I can’t argue with people who say that Garcia’s best days as a guitarist were in the late 1970s, probably 1977 and 1978. But the 1990s version of Jerry was head and shoulders above the the 1970s version in another area — vocals. Age gave 1994 Jerry’s voice an authority that 1977 Jerry couldn’t match … and that’s what we heard in this Stella Blue. Raw. Emotional. Subtle and powerful in the same song. The band behind him sparkled, but this was all about what Jerry was feeling right then … and it was the best version of the song I’d ever heard.
And that’s still the case.
The Stella Blue turned out to be the middle of a Lovelight sandwich, a thunderous end to the set. And I always liked Liberty as an encore.
And that was it … the last truly great bit of Grateful Dead I saw in person. There were at least a couple other shows — a rainy, cold day at Buckeye Lake the following summer and an odd afternoon at Three Rivers Stadium in 1995. That’s the one where we got a rain storm during the set break that finally cut that day’s stifling heat and humidity … and we got a sloppy, fun Grateful Garage Band Dead version of Gloria as the encore, one month before Garcia died.

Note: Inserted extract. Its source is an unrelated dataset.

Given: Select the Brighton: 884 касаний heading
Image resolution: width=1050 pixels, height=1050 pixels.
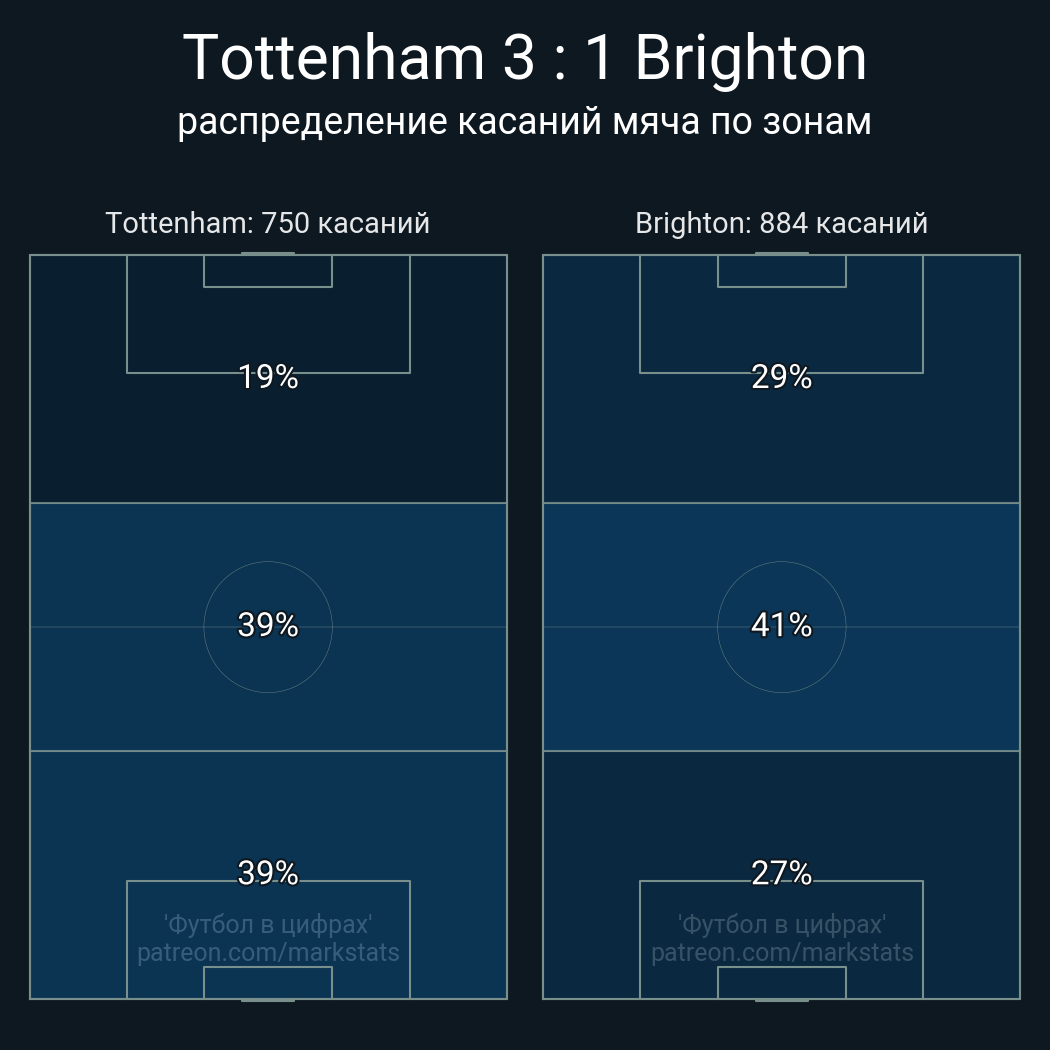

I’d classify those shows as pretty good, memorable for the fact that they were the last ones for me.
But the last great one was that Richfield show, 22 years ago today. Here’s a link to a stream of the soundboard recording. Listen, at least, to the second set from He’s Gone through the Lovelight coda. In a year when the Grateful Dead could occasionally be written off as a nostalgia act, I was lucky to get that bit — that one final hour — with the band that could breathe fire. And I will never forget it.
I was never a Dead fan, but wow, that pic of the Richfield Coliseum really takes me back. Saw a bunch of shows there when I lived in Parma, 1986-90. Saw AC/DC, Boston, Eric Clapton, Lynyrd Skynyrd (original reunion tour), Joan Jett, Michael Jackson, Cyndi Lauper, Eddie Money, Pretenders, Cinderella… Good times.
Richfield was a lot easier to get in and out of than Blossom.